TEXT EXCERPT START

By this, I mean that I work on bringing in good governance, establishing effective strategic planning, turning around disaffected staff, fixing financial processes, restructuring Board and staff teams, and advising or directly managing a charity out of crisis and towards a brighter future.

I aim to help charities understand where things might not be going as well as they would hope, and to help them move forward positively in the right direction.

I began my career as a government lawyer in Australia, specialising in international law and human rights. A stint with the UN in Cambodia on human trafficking was eye-opening, then I moved to London to work as a human rights lawyer on issues in countries around the world such as Iran, Poland, Armenia, Zambia and Fiji. 

I strove to analyse reality against best practice and make recommendations for improving the way things worked.

TEXT EXCERPT END

■ SET OF TASKS
• a. Please reproduce word for word the passage of the career profile that starts at the words "I began my career" and ends after "Zambia and Fiji.".
• b. According to the career profile, in what role and in which country did the writer's career begin?

MATERIAL PROVIDED START

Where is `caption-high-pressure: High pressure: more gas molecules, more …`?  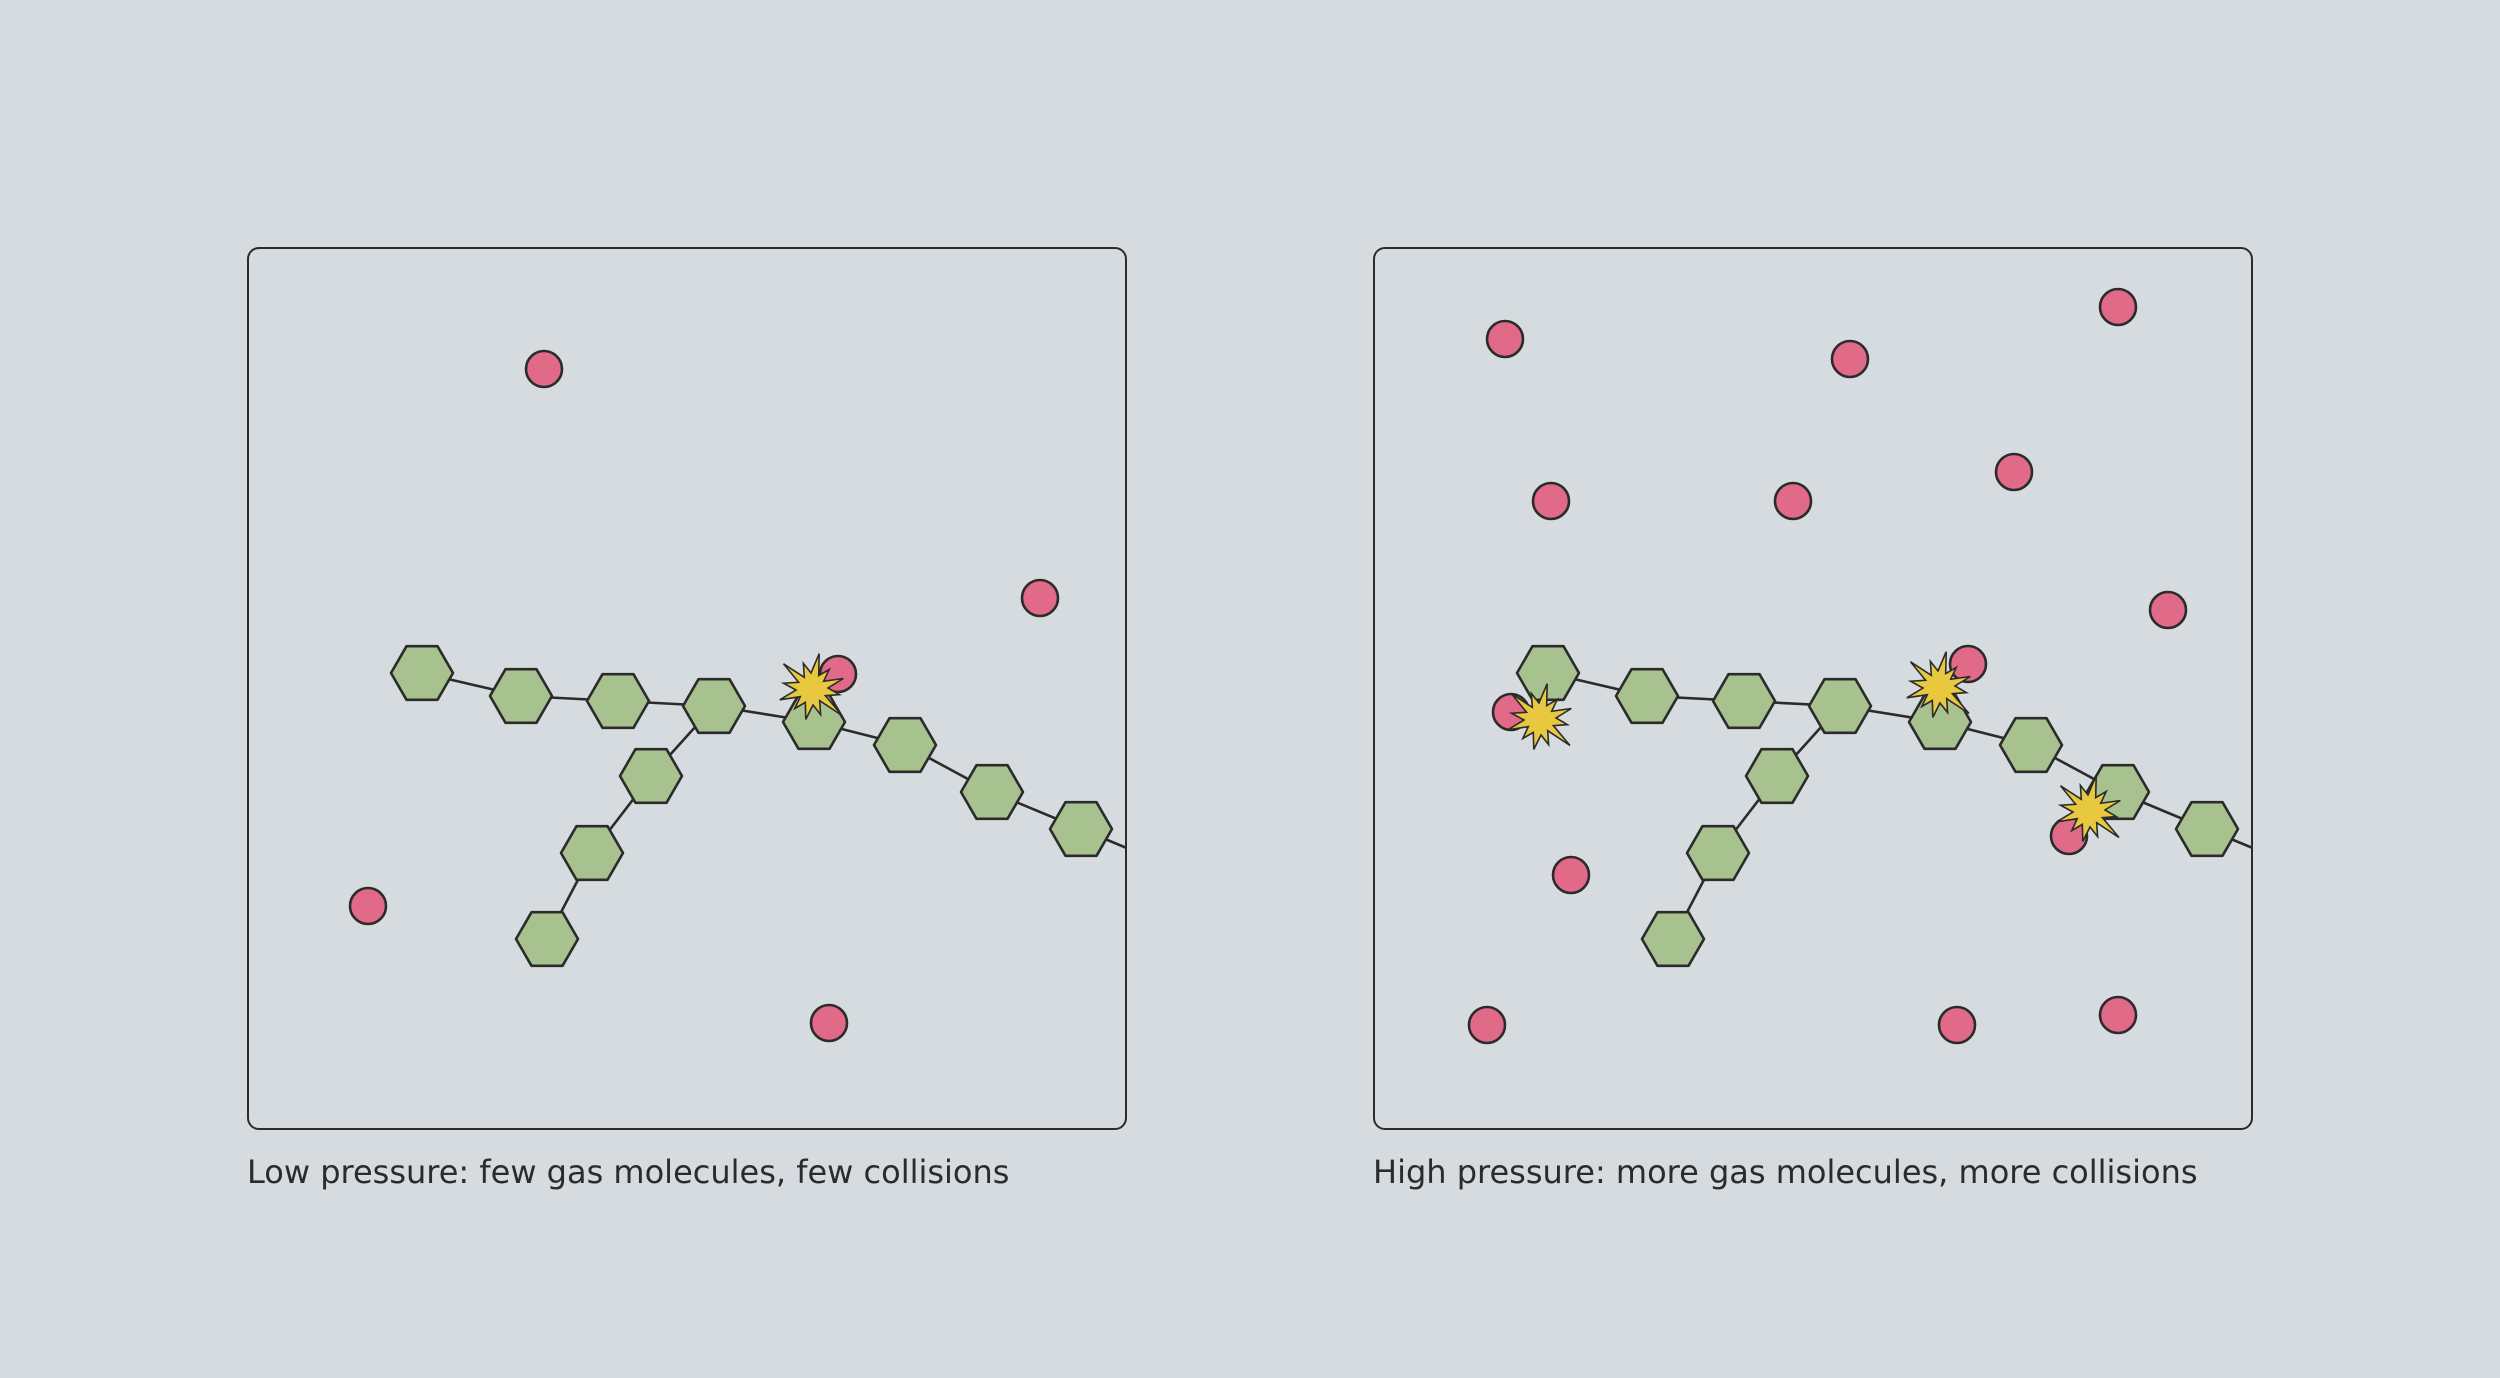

MATERIAL PROVIDED END

■ RESPONSES PER TASK
• a.
I began my career as a government lawyer in Australia, specialising in international law and human rights. A stint with the UN in Cambodia on human trafficking was eye-opening, then I moved to London to work as a human rights lawyer on issues in countries around the world such as Iran, Poland, Armenia, Zambia and Fiji.

• b. As a government lawyer in Australia.